Third thing is to learn to meditate, and develop a meditation regimen that is performed daily, at around the same time, every day, without fail. A meditation session should include breath control, visualization, mantra intoning and assuming a comfortable seating posture (the basic Asana, Prana-yama, Mantra and Mandela disciplines of Yoga). In addition, learn to perform the discursive meditation technique. This methodology is from the Catholic technique taught for many centuries and was called the “lectio divina.”

  •     (Discursive) meditation - reflective reading of sacred texts and other material.
  •     Affective Prayer - spontaneous reaction in response to these reflections.
  •     Contemplation - reduction of meditation and affective prayer to a state of quiescence.  

Perform a combination of the fourfold Yoga techniques mentioned above to establish the baseline of consciousness, and then use the discursive meditation technique to examine and reflect on strategic passages from one’s study regimen. This operation should be performed every day without fail, so it becomes the foundation for any and all magickal work. This discipline will also cause one to become far more sensitized to magickal and occult phenomena.

Fourth thing is begin to perform magickal experiments. Start out doing something small and minor every weekend. Just setting a magickal circle and meditating in sacred space can achieve some interesting results over time. However, it is important to establish some small goals and to seek to achieve them with the aid of magick. Over time, these goals can become more elaborate and concrete.

Fifth thing, learn more than two forms of divination. I would recommend that any student worth his or her salt should master the Tarot and astrology. Learning Runes, the I-Ching or Geomancy would also be helpful.

Sixth thing should be adopting a spiritual discipline along with the magickal discipline. Making the magick become more aligned to one’s religious and spiritual perspectives gives it a greater importance and significance. If you are a pagan, then working with the cycles of the earth, such as the Lunar and Solar cycles, becomes an important element of your magick.

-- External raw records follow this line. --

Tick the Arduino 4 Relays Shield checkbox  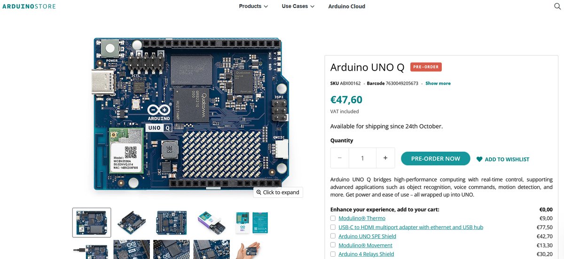pyautogui.click(x=333, y=254)
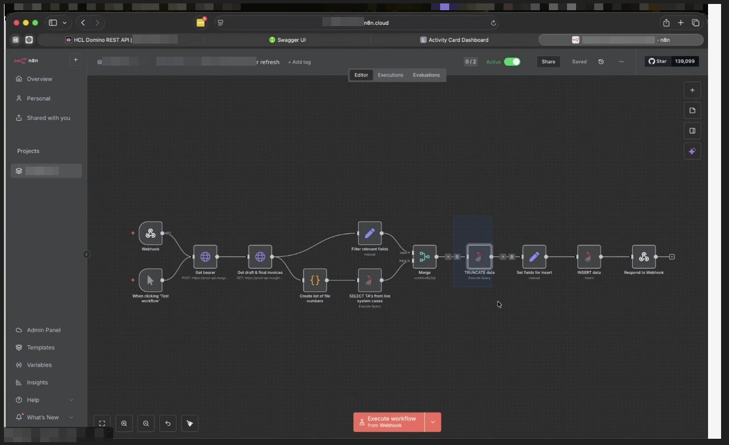Collapse the left sidebar
Screen dimensions: 729x445
(87, 255)
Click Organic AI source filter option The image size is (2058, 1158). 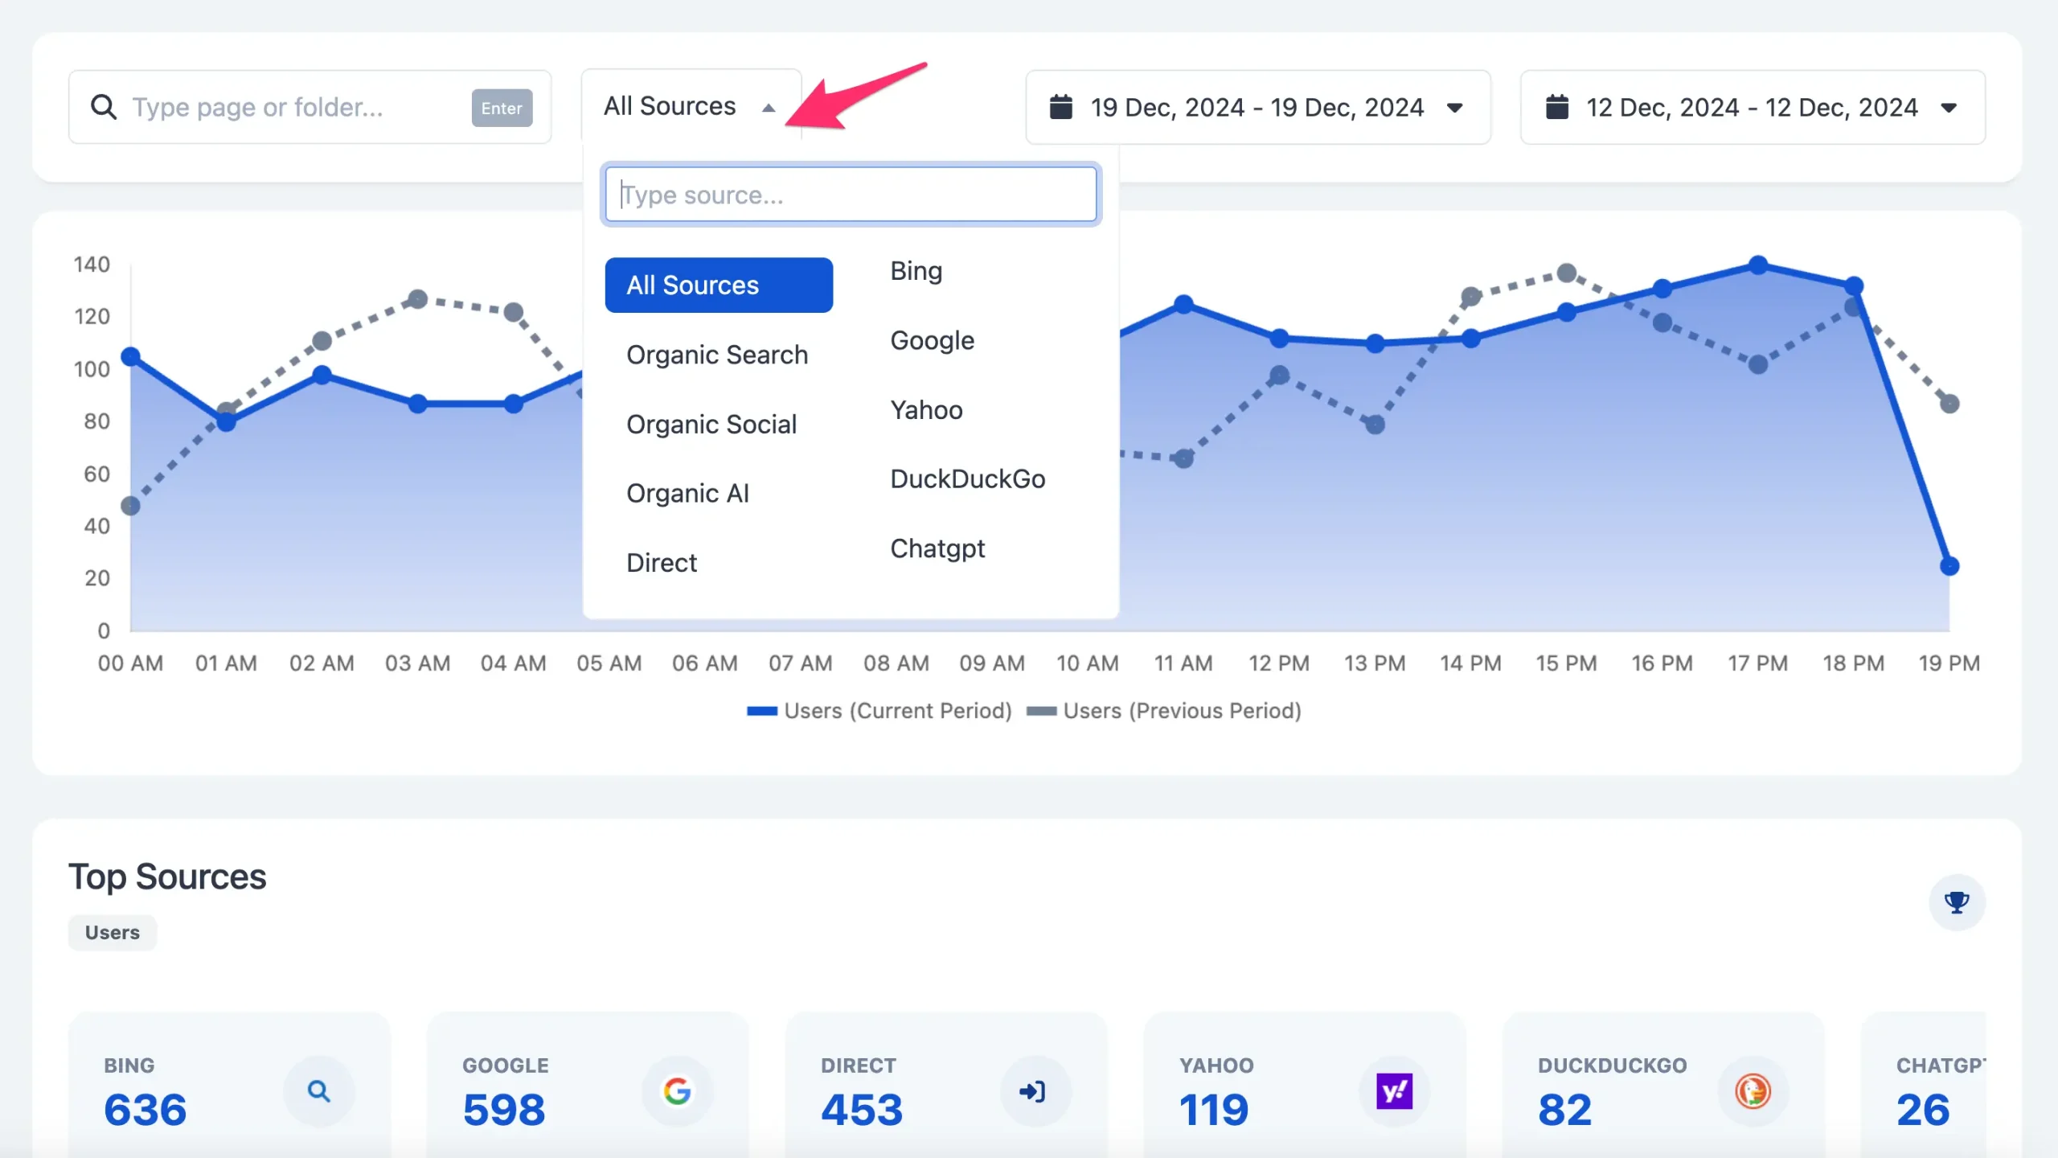[688, 492]
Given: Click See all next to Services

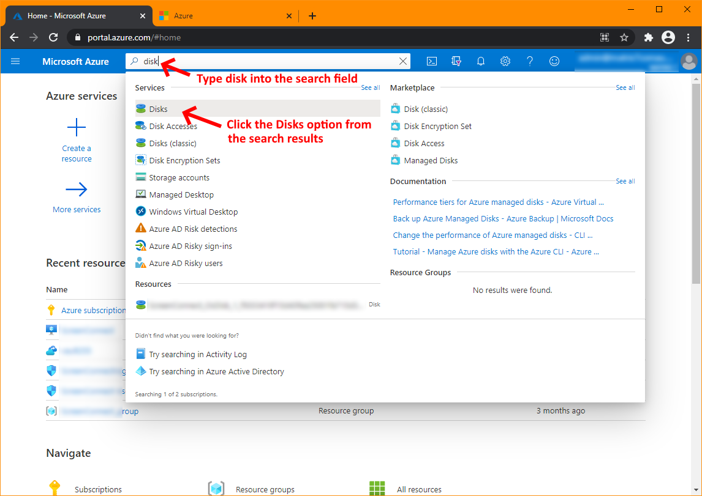Looking at the screenshot, I should tap(370, 87).
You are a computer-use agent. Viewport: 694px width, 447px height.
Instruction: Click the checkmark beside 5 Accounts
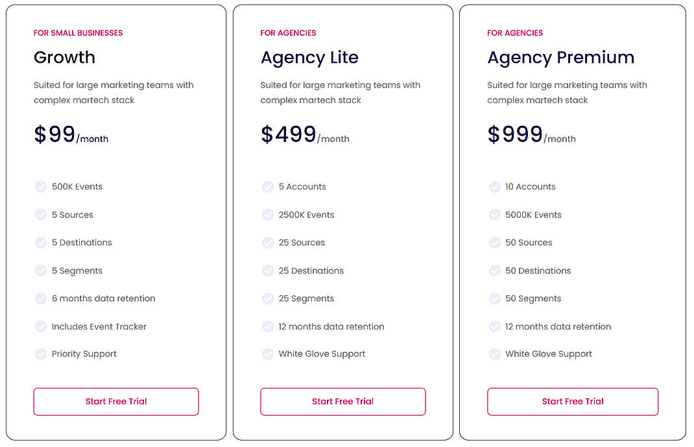coord(268,187)
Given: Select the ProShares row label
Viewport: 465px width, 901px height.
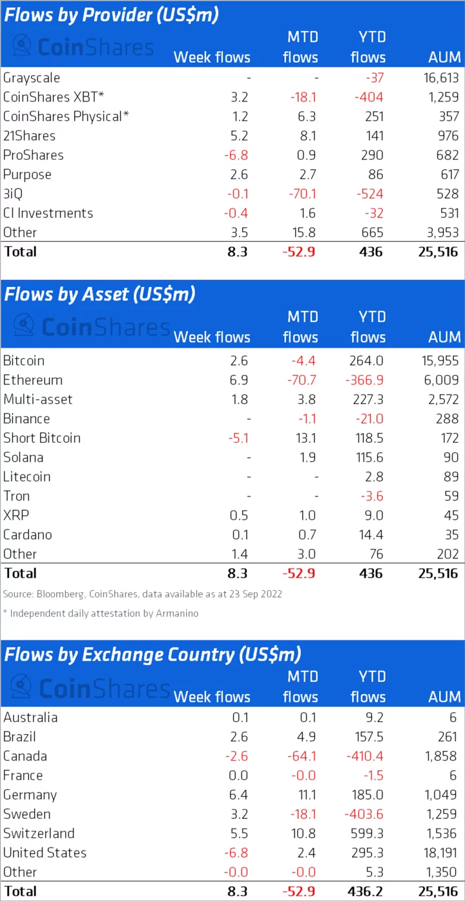Looking at the screenshot, I should click(32, 155).
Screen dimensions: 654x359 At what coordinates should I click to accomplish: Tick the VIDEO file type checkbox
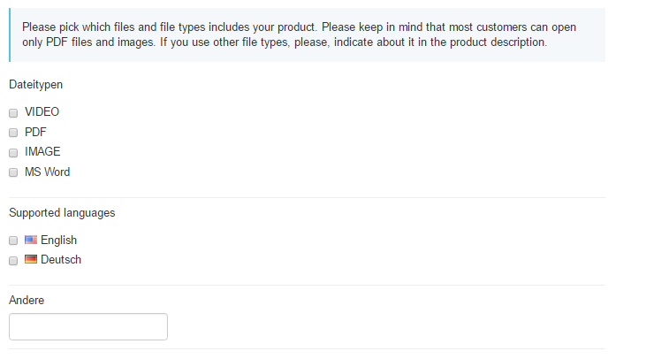13,113
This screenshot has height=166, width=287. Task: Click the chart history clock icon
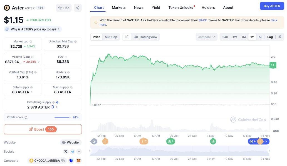[x=94, y=141]
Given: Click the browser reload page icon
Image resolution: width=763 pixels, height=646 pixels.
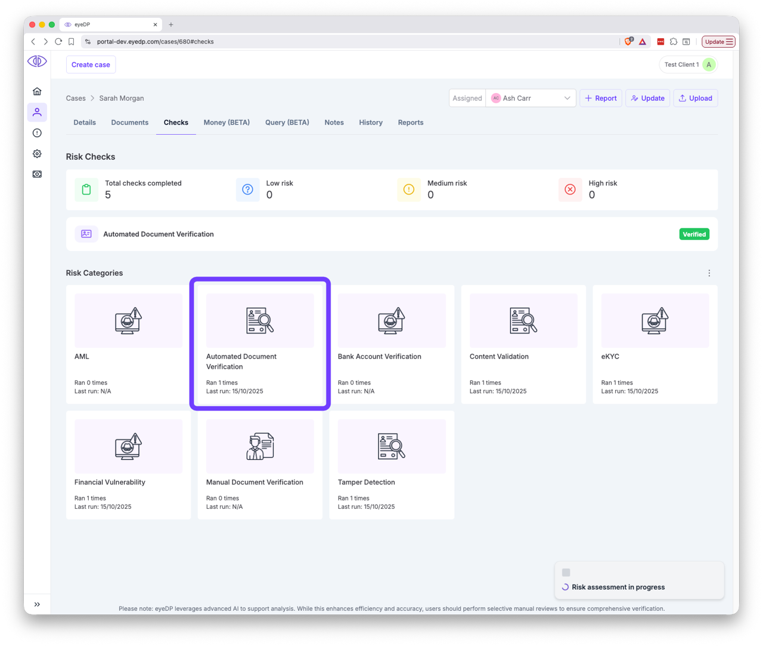Looking at the screenshot, I should 58,42.
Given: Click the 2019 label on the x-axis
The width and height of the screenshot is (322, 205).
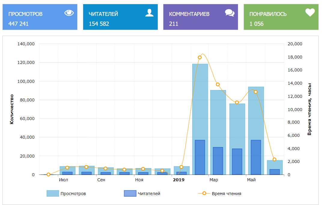Looking at the screenshot, I should tap(179, 180).
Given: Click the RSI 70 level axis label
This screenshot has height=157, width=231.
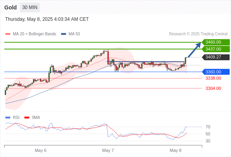Looking at the screenshot, I should point(208,127).
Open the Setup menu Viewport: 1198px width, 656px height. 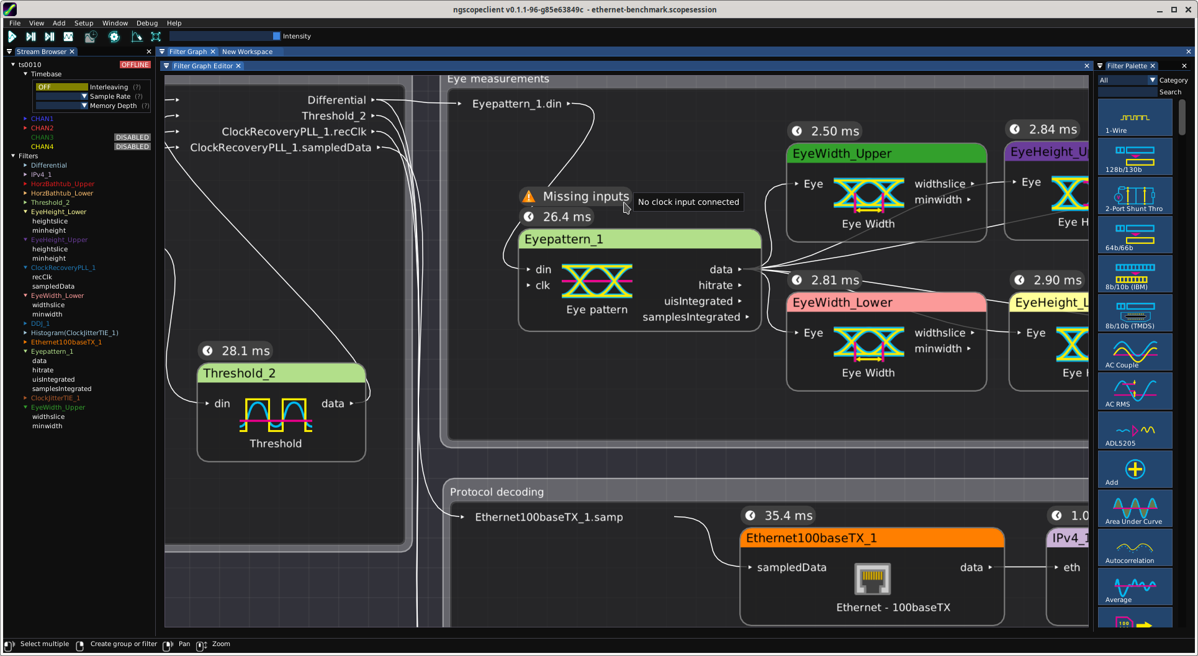point(84,23)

Seventh and the most important thing of all - once you start this regimen, then don’t give it up for at least two years. If you stop performing your regimen of daily, weekly, monthly and seasonal activities, then you will have to start them all over again just catch up to where you were before you stopped. It takes around two years of doing this kind of constant, periodic and consistent work before anything dramatic starts to happen. If you have a hands-on teacher, then this period of slowly growing and evolving happens a lot faster, of course. But if you are alone, then you will need a couple of years before all the parts of this spiritual and magickal discipline start working together to produce the effects that could be considered dramatic and profound. Keeping a journal will certainly help you figure out that certain patterns and other phenomena are happening and are in fact, quite real (since you have documented them). At some point, you will have to perform some kind of self initiation and truly dedicate yourself to the work of ritual magick, and when that has happened, then you might be able to call yourself a ritual magician.

One final thing that I would like to advise any beginner who is seeking to become a ritual magician is to never attempt this work in any kind of social isolation. Make certain that you have available friends and associates who are also seeking to work magick or involved in some kind of occultism. It can be very important to have someone to talk to if something strange or weird happens and you need to objectify it. Being completely socially isolated is, in my opinion, highly undesirable.

Learn about what is going on in your local community in regards to occultism or paganism, and then seek out individuals of like mind. Do engage in social activities and make certain that you can cultivate some close friends and confidantes. Having a community of occultists to talk to could help you keep your mental balance at a particularly difficult time in your magickal career. Who knows, you might even find amongst your acquaintances someone who is an experienced ritual magician, and who might share some ritual space with you, thereby giving you leg up on your own evolving magickal process.